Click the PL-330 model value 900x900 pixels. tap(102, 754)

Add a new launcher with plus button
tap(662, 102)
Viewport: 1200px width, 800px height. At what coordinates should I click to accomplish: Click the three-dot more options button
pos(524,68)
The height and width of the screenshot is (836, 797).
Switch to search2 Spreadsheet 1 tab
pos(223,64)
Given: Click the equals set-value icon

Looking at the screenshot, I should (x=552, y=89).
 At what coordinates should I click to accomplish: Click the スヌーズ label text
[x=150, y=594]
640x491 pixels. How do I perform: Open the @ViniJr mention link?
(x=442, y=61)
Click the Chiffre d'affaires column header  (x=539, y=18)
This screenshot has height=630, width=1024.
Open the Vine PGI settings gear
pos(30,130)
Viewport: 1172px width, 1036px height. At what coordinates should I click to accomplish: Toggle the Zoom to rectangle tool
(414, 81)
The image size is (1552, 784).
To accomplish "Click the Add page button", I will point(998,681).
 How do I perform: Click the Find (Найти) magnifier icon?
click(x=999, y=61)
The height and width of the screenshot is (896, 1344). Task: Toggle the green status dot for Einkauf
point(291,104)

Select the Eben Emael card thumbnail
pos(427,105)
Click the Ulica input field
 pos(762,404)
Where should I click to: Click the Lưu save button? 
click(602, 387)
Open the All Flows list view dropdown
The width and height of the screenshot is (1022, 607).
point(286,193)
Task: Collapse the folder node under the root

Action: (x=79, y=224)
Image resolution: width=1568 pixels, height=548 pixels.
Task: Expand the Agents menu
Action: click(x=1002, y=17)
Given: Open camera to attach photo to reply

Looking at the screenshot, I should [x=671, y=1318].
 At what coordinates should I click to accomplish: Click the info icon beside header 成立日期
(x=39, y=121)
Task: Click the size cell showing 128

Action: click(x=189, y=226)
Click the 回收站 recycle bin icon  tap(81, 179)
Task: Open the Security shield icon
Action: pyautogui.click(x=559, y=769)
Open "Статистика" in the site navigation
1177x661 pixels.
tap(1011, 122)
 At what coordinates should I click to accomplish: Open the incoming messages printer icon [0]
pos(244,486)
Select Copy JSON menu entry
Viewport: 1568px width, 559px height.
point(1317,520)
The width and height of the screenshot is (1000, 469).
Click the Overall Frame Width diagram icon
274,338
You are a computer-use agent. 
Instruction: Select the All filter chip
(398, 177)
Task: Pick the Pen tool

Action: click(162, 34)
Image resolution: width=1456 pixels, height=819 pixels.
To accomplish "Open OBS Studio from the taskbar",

* [Required work]:
List as a numbered sequence every line from the one containing "Click the 回收站" through the end of the records, omitting any blank lines.

* [Correct answer]:
1. Click the 回收站 recycle bin icon  tap(81, 179)
2. Task: Open the Security shield icon
3. Action: pyautogui.click(x=559, y=769)
4. Open "Статистика" in the site navigation
5. 1177x661 pixels.
6. tap(1011, 122)
7.  At what coordinates should I click to accomplish: Open the incoming messages printer icon [0]
8. pos(244,486)
9. Select Copy JSON menu entry
10. Viewport: 1568px width, 559px height.
11. point(1317,520)
12. The width and height of the screenshot is (1000, 469).
13. Click the Overall Frame Width diagram icon
14. 274,338
15. You are a computer-use agent. 
16. Instruction: Select the All filter chip
17. (398, 177)
18. Task: Pick the Pen tool
19. Action: click(162, 34)
20. Image resolution: width=1456 pixels, height=819 pixels.
21. To accomplish "Open OBS Studio from the taskbar",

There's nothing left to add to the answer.